Supplied text:
Aliens, Angels And Artiness

THE PILEUP SEEMS TO GET WORSE every year: that end-of-the-year deluge in which Hollywood hangs out its Oscar bait, its seasonal heartwarmers, its would-be blockbusters, and waits to see who'll bite. Here's a sampling of seven, whose aspirations--not to mention accomplishments--couldn't be more diverse. Let's start with the silliest...

... which is, beyond argument, Tim Burton's Mars Attacks!, a goofball alien-invasion parody that is so defiantly inconsequential it makes "Pee-Wee's Big Adventure" look weighty. That's description, not dis. Cheerfully heartless, this inadvertent sendup of "Independence Day" sets up a big-name cast--Jack Nicholson and Glenn Close (as the president and First Lady), Annette Bening (very funny), Pierce Brosnan, Michael J. Fox, Sarah Jessica Parker, Martin Short, Jim Brown--then brings on a horde of tiny, evil Martians to bump most of them off one by one, while also zapping Washington, Vegas, Big Ben, the Eiffel Tower and Easter Island. What makes you giggle your way through much of the movie isn't the jokes--Jonathan Gems's script is surprisingly feeble, and Burton's comic timing is often flat--but the sheer, oddball chutzpah of it all. Both a tribute to schlock sci-fi and a deconstruction of it, this sleekly cheeseball $70 million production is all attitude. It's not Burton's best by a long shot, but I came out smiling.

Set tasks:
• A. List the places the Martians zap in the review.
• B. Reproduce everything in the review from "THE PILEUP SEEMS" down to "with the silliest...".

Raw data:
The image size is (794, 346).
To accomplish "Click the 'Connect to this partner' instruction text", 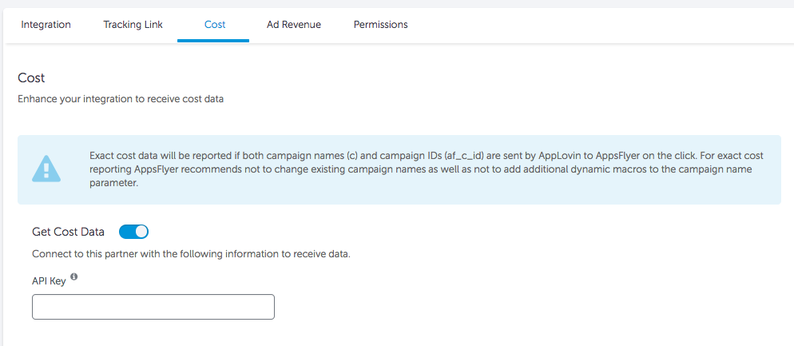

Answers to the exercises:
• A. Washington, Vegas, Big Ben, the Eiffel Tower, Easter Island

• B.
THE PILEUP SEEMS TO GET WORSE every year: that end-of-the-year deluge in which Hollywood hangs out its Oscar bait, its seasonal heartwarmers, its would-be blockbusters, and waits to see who'll bite. Here's a sampling of seven, whose aspirations--not to mention accomplishments--couldn't be more diverse. Let's start with the silliest...